Exode rural : ils ont quitté la campagne pour Liège
Si l’exode rural était la norme à l’époque de la révolution industrielle, la pratique semble plus aujourd’hui révolue… Selon les statistiques de la société Maison Blavier, en 2017, un Belge sur dix seulement était disposé à quitter la campagne pour la ville. Qui peuvent dès lors bien être ces originaux qui ont laissé derrière eux la quiétude de la campagne et des petits villages pour se perdre dans les rues étroites et bondées de la Cité ardente ? On vous conte aujourd’hui l’histoire de quelques-uns de ces nouveaux citadins.

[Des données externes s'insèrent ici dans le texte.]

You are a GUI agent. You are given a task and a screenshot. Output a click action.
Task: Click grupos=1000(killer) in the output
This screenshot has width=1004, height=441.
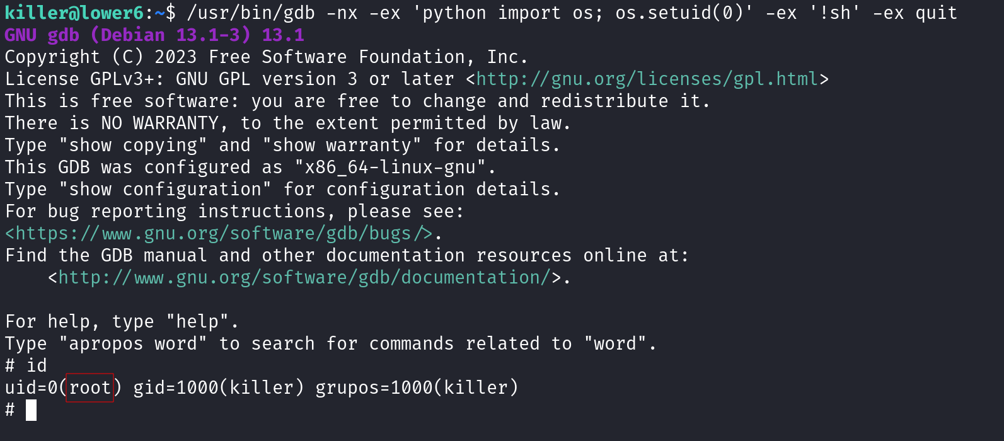tap(417, 387)
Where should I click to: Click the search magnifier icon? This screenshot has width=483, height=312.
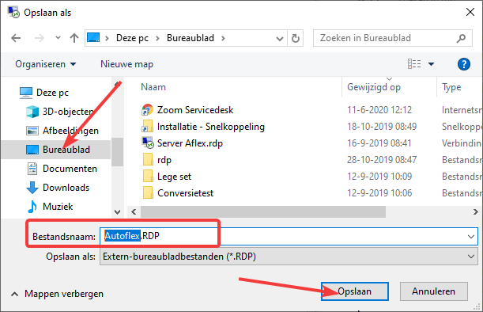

AUDREY, 48 ANS, attirée à Liège par l’amour
L’amour nous pousse souvent à quitter notre zone de confort. C’est ce qui est arrivé à Audrey, originaire de Sprimont. La campagne, elle y est restée après ses études, chez ses parents, dans l’attente de trouver un emploi stable. Mais pas facile de vivre avec sa moitié sous le toit parental : « Ma motivation unique était de m’installer avec ma compagne. Elle souhaitait habiter à Liège parce qu’elle y avait plus d’attaches. Je l’ai donc suivie. »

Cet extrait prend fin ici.